Roberto Vannacci sta spiegando bene che tipo di scuola vorrebbe se fosse lui a dover decidere, e cioè se si trovasse nella maggioranza di Governo.
L’idea è molto semplice e chiara: il Generale vuole una scuola, seria, rigorosa, anzi dura, ma soprattutto selettiva.
Benissimo, siamo in un regime democratico ed è legittimo che ognuno di noi esprima la propria idea su come vorrebbe far funzionare una delle più importanti istituzioni del Paese.
Sul fatto che la scuola debba essere seria e rigorosa, penso che possiamo essere largamente d’accordo in tanti: chi vorrebbe avere una scuola facile dove si giocherella e dove non si apprende a diventare cittadini del Paese e possibilmente del mondo?
I problemi nascono quando si incomincia a parlare di scuola selettiva perché le leggi attuali non attribuiscono alla scuola questo compito.
Fin dagli anni ’60 tutte le riforme scolastiche che si sono succedute, da quella della media unica (1962), a quella della scuola elementare (1985 con i programmi e 1990 con l moduli organizzativi), fino al decreto 59 (Indicazioni nazionali per il primo ciclo di istruzione) hanno sempre sottolineato la necessità prioritaria di promuovere la “formazione dell’uomo e del cittadino nel quadro dei principi affermati dalla Costituzione della Repubblica”.

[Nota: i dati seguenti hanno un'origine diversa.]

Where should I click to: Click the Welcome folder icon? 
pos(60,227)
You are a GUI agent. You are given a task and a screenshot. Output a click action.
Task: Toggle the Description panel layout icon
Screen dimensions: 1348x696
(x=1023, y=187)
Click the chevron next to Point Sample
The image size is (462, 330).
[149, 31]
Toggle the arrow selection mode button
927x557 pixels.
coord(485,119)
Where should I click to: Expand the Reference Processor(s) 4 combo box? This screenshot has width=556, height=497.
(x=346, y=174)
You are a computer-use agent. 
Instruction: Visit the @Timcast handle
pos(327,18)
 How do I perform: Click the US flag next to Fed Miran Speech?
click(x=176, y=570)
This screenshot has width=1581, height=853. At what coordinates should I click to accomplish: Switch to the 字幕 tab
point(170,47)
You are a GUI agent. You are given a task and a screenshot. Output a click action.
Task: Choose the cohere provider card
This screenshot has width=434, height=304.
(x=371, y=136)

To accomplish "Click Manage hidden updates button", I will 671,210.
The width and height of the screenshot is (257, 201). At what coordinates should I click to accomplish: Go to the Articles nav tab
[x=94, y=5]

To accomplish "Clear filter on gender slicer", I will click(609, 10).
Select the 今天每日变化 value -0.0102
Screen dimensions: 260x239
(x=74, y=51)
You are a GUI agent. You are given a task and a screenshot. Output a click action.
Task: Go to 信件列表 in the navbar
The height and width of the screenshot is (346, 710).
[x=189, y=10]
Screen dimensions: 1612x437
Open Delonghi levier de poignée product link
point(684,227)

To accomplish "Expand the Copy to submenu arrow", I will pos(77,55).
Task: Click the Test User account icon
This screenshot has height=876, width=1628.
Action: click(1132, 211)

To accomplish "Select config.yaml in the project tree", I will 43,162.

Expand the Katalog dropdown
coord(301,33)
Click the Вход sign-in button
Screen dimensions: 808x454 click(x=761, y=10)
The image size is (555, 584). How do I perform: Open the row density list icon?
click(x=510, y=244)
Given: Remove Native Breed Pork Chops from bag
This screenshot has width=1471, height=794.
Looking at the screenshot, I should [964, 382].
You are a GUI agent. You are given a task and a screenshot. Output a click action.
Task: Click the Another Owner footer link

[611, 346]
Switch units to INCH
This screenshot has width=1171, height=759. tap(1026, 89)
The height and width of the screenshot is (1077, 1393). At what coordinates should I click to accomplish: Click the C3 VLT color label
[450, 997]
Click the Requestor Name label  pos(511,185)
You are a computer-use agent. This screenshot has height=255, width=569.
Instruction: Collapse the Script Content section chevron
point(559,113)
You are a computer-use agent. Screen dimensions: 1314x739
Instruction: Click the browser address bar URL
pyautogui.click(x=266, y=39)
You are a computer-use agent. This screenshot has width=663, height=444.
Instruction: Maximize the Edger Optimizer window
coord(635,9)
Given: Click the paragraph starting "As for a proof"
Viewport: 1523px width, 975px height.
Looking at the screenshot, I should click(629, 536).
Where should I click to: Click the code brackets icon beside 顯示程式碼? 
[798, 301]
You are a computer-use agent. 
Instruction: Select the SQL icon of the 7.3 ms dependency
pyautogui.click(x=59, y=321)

Senza dimenticare la promozione della prima alfabetizzazione culturale finalizzata a rimuovere “gli ostacoli di ordine economico e sociale che, limitando di fatto la libertà e l’uguaglianza dei cittadini, impediscono il pieno sviluppo della persona umana” (art. 3 della Costituzione).
Alla scuola media (divenuta poi secondaria di primo grado) è sempre stato assegnata una funzione di orientamento rispetto alle scelte di vita futura.
Vannacci però ha tutto il diritto di sognare e desiderare una scuola diversa, non solo più severa ma anche selettiva, come era per esempio la scuola della Riforma Gentile.
Non c’è nulla di male, per carità, basta dirlo e dichiararlo con onestà: noi vogliamo tornare ad una scuola che selezioni e che lasci nelle retrovie i meno capaci e “mandi avanti” i migliori, i più bravi (che guarda caso sono spesso quelli che vivono in famiglie dove ci sono librerie sterminate o dove ci si possono permettere viaggi all’estero o esperienze extrascolastiche variegate.
Non c’è nulla di male a dire che si sogna di tornare alla Riforma Gentile, quella che venne definita “la più fascista delle riforme”.
Ma c’è un piccolo particolare: per tornare a Gentile bisogna cambiare completamente l’impianto della scuola di oggi e, probabilmente, bisogna persino modificare un po’ la Costituzione.
A quanto pare, però, a Vannacci le idee non mancano e potrebbe persino riuscire nel suo intento. Gli basta trovare qualche milione di italiani, insegnanti soprattutto, disposti a seguirlo.